Les sonrío a las chicas, que lo asesinan con la mirada hasta que desaparece en la oficina de enfrente, y me marcho tras él.


—Tráeme todos los archivos de inversiones que Mariano Colby ha llevado para nosotros y no te entretengas.


Hace especial énfasis en las últimas palabras y, en realidad, sobraban.


Sólo me he escabullido dos minutos.


Con la ayuda de Sandra, localizo las diecisiete carpetas relacionadas con Mariano Colby y las diecisiete tarjetas de memoria correspondientes.


De regreso, a unos pasos del despacho, me sorprende ver la puerta abierta.


—Vete a la mierda, Octavio. —Pedro suena aún más furioso que cuando me marché hace unos minutos.


—Sabes perfectamente que McCallister tiene razón —le reprende su socio. Me detengo junto a la puerta. No quiero interrumpirlos.


—¿Qué? —gruñe Pedro—. Mariano Colby ha metido la pata hasta el fondo y no entiendo cómo no lo hemos puesto ya en la calle. Jeremias y tú os estáis ablandando, joder.


Oigo un sonido sordo contra la madera. Alguno de ellos ha tirado algo sobre el escritorio.


—Precisamente tú no hables de ablandarse —le espeta Jeremias.


—¿De qué coño estás hablando? —replica Pedro.
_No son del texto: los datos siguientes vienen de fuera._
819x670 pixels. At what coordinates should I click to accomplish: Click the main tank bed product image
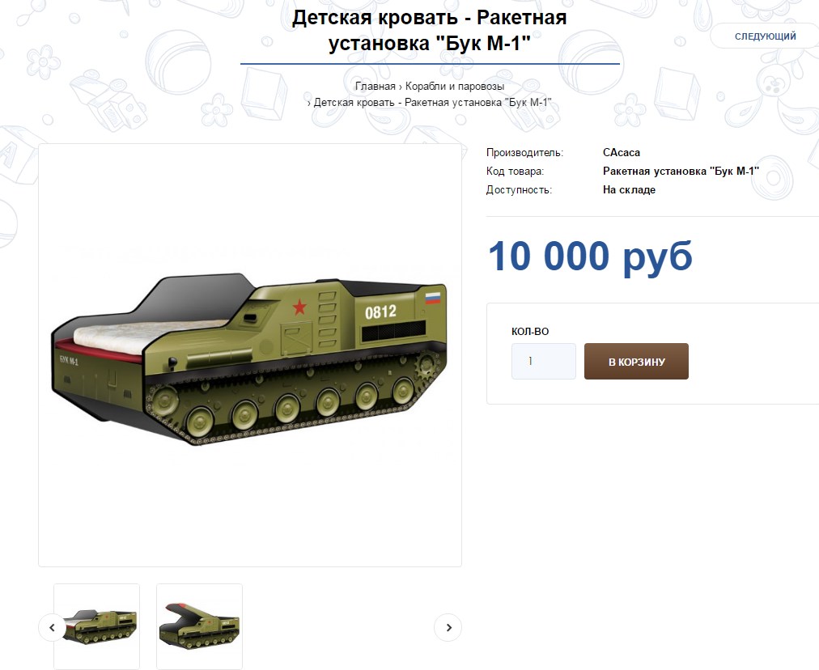click(250, 355)
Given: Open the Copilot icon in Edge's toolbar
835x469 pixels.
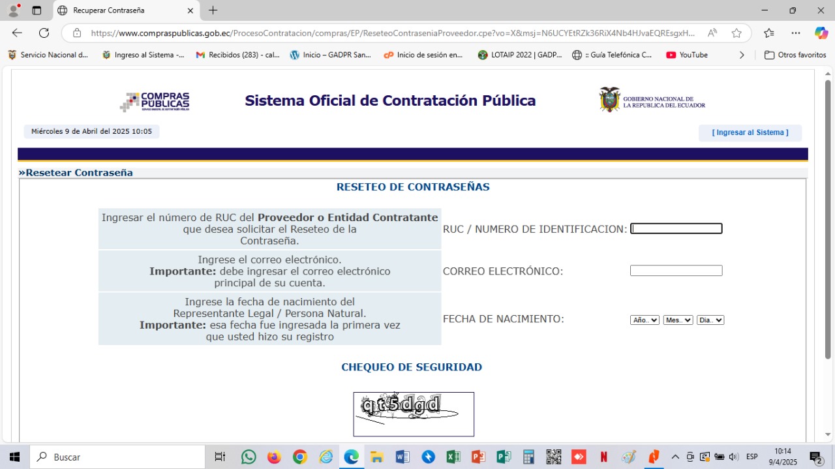Looking at the screenshot, I should click(x=821, y=33).
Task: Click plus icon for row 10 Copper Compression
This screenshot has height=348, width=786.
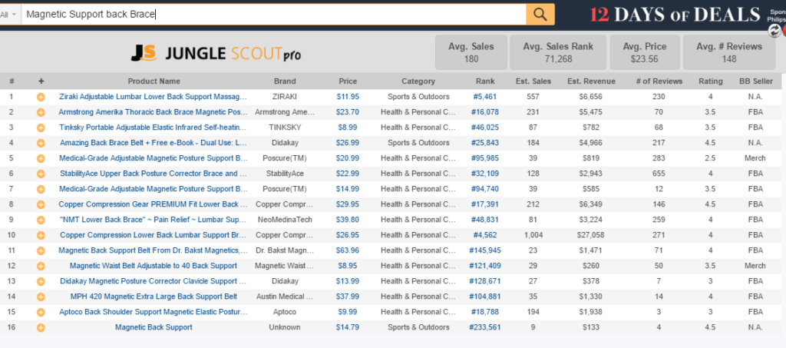Action: (x=41, y=235)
—¿De qué crees tú que estoy hablando?


—Por Dios —se queja exasperado—, podemos hablar de cosas realmente importantes. El imbécil de Colby nos ha hecho perder dos millones de dólares y me las va a pagar. ¡Pecosa! —me llama.
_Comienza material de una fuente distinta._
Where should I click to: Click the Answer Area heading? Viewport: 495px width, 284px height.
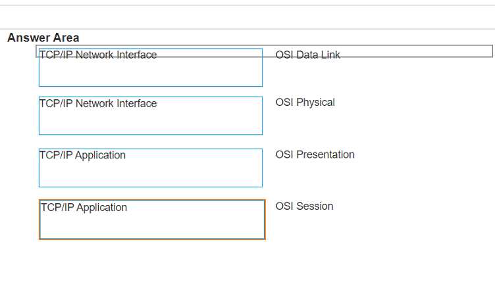pos(43,37)
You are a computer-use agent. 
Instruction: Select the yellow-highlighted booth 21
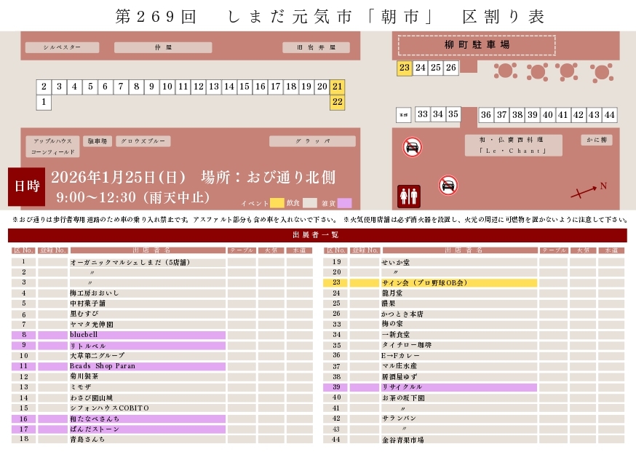(x=335, y=86)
Espero unos segundos para que no sea muy obvio que estaba tras la puerta y entro.


—Buenos días —saludo a los chicos.


—Buenos días —responden ambos.


—¿Qué tal estás? —pregunta Octavio—. ¿Ya te has recuperado del todo?


—Sí, estoy perfectamente —me apresuro a responder.


—¿Seguro? —inquiere Jeremias—. Si necesitas estar más días descansando, no hay ningún problema.


—¿A qué viene eso? —se queja Pedro aún más malhumorado, lo que provoca que Jeremias y Octavio se giren hacia él—. ¿No la has oído? Está perfectamente. Además, trabaja para mí, no para ti.


—Qué curioso —responde Jeremias perspicaz—, yo creía que trabajaba para Mariano Colby.


—Cuando esté lista —gruñe Pedro—, y ahora os podéis largar de mi despacho. Os comportáis como si la puta mañana hubiera ido de cine. 


Los chicos me sonríen como despedida y se encaminan hacia la puerta. —Me alegro de que estés aquí —me dice Octavio al pasar junto a mí—. Alguien tiene que controlar al ogro.


Pedro le dedica una sonrisa fingida y yo tengo que hacer
auténticos malabarismos para contener la mía, sobre todo cuando Pedro clava sus ojos verdeazulados en mí con sus labios convertidos en una fina línea. Mejor no provocarlo.


Dejo las carpetas sobre su mesa y me siento en el sofá. 


Deslizo los dedos por el ratón táctil y centro toda mi atención en la pantalla. Sin embargo, puedo notar cómo los ojos de Pedro sigue posados sobre mí.


No ha tocado las carpetas. Desde que los chicos se marcharon, su mirada no se ha movido. ¿Qué estará pensando?